Repeat precisely the span of lines below that opens with the line containing "Task: Click the arrow" and closes with the line containing "The width and height of the screenshot is (1080, 511).", both included.
---------- Dataset
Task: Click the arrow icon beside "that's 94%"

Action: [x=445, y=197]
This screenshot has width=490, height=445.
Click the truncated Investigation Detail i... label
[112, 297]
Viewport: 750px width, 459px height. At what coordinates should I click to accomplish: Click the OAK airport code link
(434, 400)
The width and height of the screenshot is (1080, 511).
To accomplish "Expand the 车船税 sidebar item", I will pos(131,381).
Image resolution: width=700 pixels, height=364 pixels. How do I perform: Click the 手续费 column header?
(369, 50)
--------------------
---------- Dataset
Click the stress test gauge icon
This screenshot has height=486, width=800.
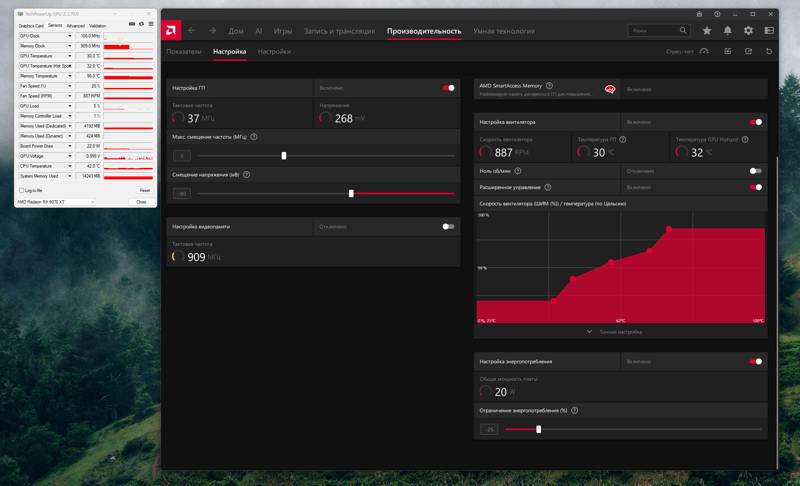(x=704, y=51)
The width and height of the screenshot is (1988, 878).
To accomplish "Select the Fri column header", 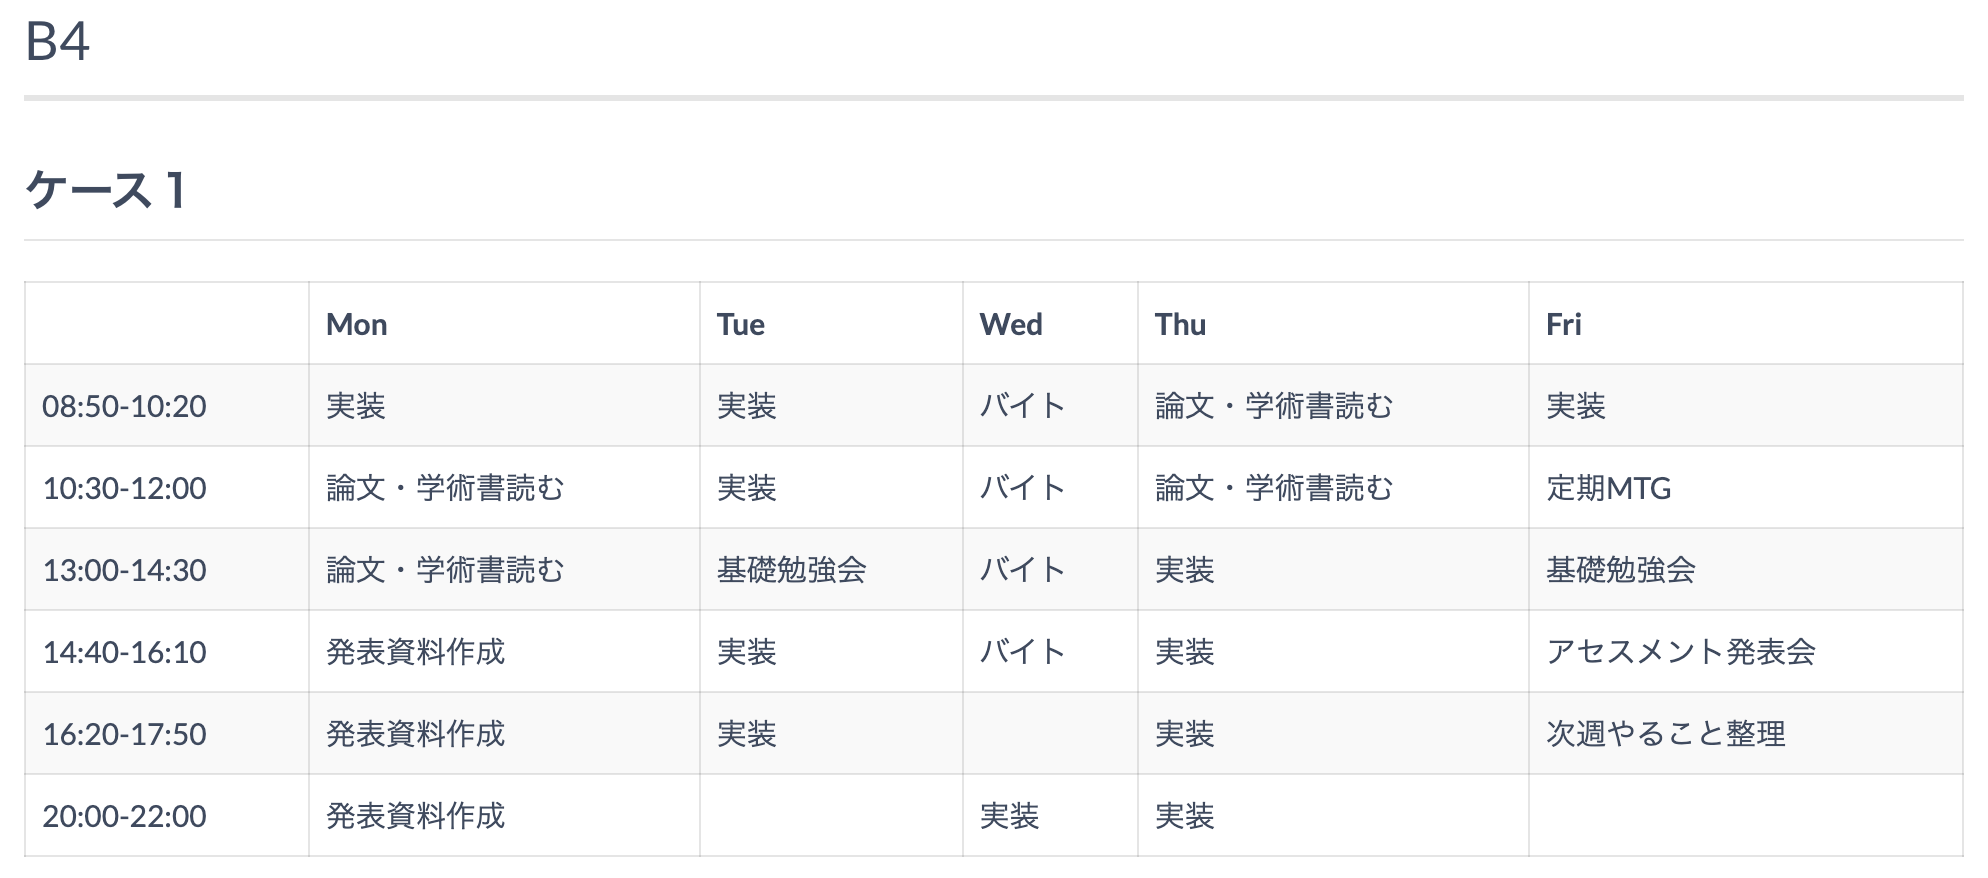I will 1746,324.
--------------------
---------- Dataset
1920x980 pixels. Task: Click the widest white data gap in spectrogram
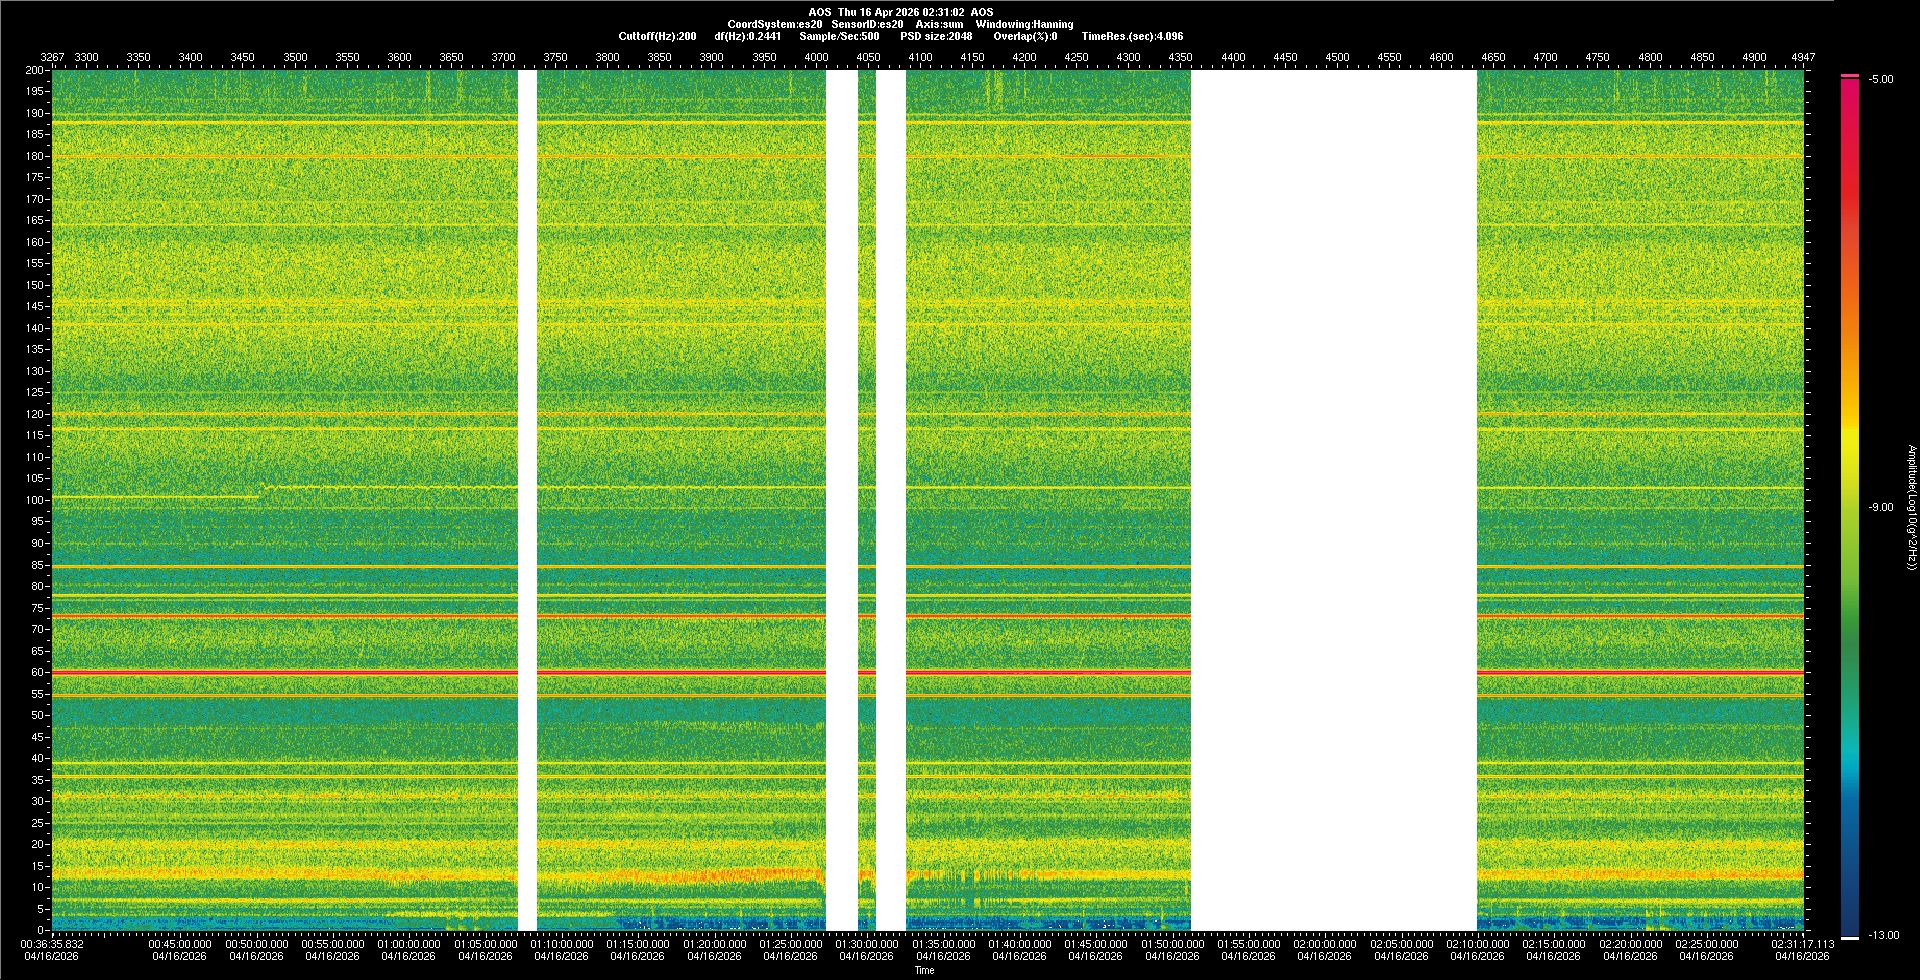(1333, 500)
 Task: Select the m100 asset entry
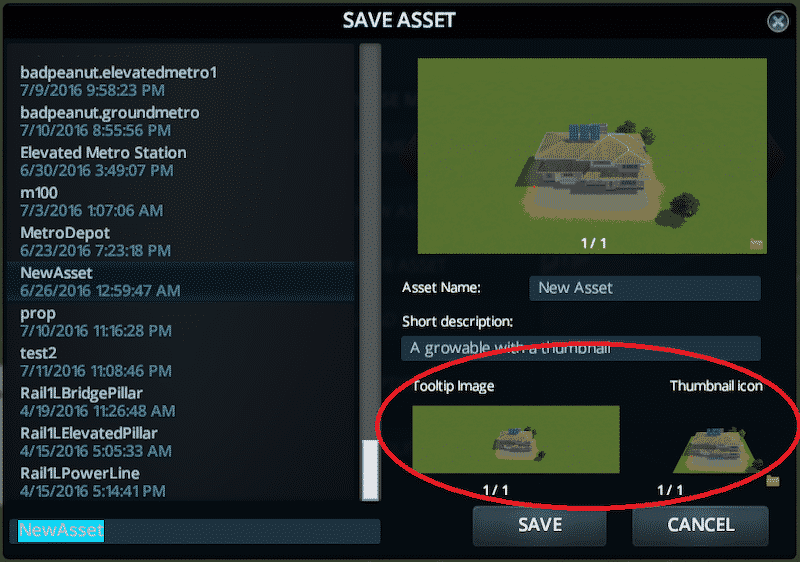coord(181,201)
--------------------
▶ **Response box**:
Task: Click the arrow icon beside "that's 94%"

Action: [x=445, y=197]
This screenshot has width=490, height=445.
Click the truncated Investigation Detail i... label
[112, 297]
Viewport: 750px width, 459px height. At what coordinates should I click to accomplish: Click the OAK airport code link
(434, 400)
The width and height of the screenshot is (1080, 511).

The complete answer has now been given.